Media Stories: 18/10/2005 - Equitable cuts claim against former directors

Equitable cuts claim against former directors

Financial Times, by Nikki Tait,Law Courts Correspondent
Published: October 18 2005

In a statement, Charles Thomson, chief executive, said the decision was a "pragmatic" one. "This will speed up the process and reduce overall costs," he said.

But the announcement was greeted with surprise and some derision by some of the 11 former directors and their lawyers, who said they were increasingly baffled by the society's legal tactics.

"I'm astonished - it's a shambles," said Philip Vaughan, partner at Simmons & Simmons, the law firm that is advising Jennie Page, one of the former non-executive directors.

Tim House, at Allen & Overy, which is acting for six former non-executives, said: "More than 1bn has fallen off the wreckage of their case. The question is why now?"

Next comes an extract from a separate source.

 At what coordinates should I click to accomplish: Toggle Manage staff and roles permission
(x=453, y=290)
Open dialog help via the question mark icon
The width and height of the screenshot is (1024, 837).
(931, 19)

The withdrawal of another substantial tranche of the society's claim could re-ignite questions from policyholders over the way the society and its lawyers have conducted the controversial litigation. There has already been anger that the society has thrown away 30m on legal costs without recovering anything, prompting calls for Vanni Treves, Equitable's chairman, to resign.

The claim, which is now being abandoned against the 11 former directors, is the "lost sale" claim. This is the allegation that had the directors taken legal advice about the society's differential terminal bonus policy at an earlier stage, and proper steps to mitigate the risks of losing a test-case over this, they would have put the society up for sale earlier and raised more money. The claim is strenuously denied.

But this marks the third time Equitable has dropped a large part of its case against one or more defendants in the course of the litigation; moves that open the way for the defendants to ask for the return of legal costs that they have spent on these elements of the case.

Yesterday Mr House described them as "very considerable" as far as his clients and the lost-sale claim were concerned.

In July a similar lost sale claim against Ernst & Young, the society's former auditor, which Equitable was suing for alleged negligence, was also abandoned. The two parties settled the remaining elements of the dispute several months later on the basis they would pay their own legal costs.

More recently the society dropped a large portion of its claim against Chris Headdon, its former chief executive and reporting actuary.

As the directors' lawyers pointed out yesterday, they explicitly asked about the fate of the lost sale claim against the directors when the similar claim against E&Y was dropped, and were assured by Equitable that it would be pursued. "Nothing has changed . Why didn't they do this then if they wanted to save costs?" said one.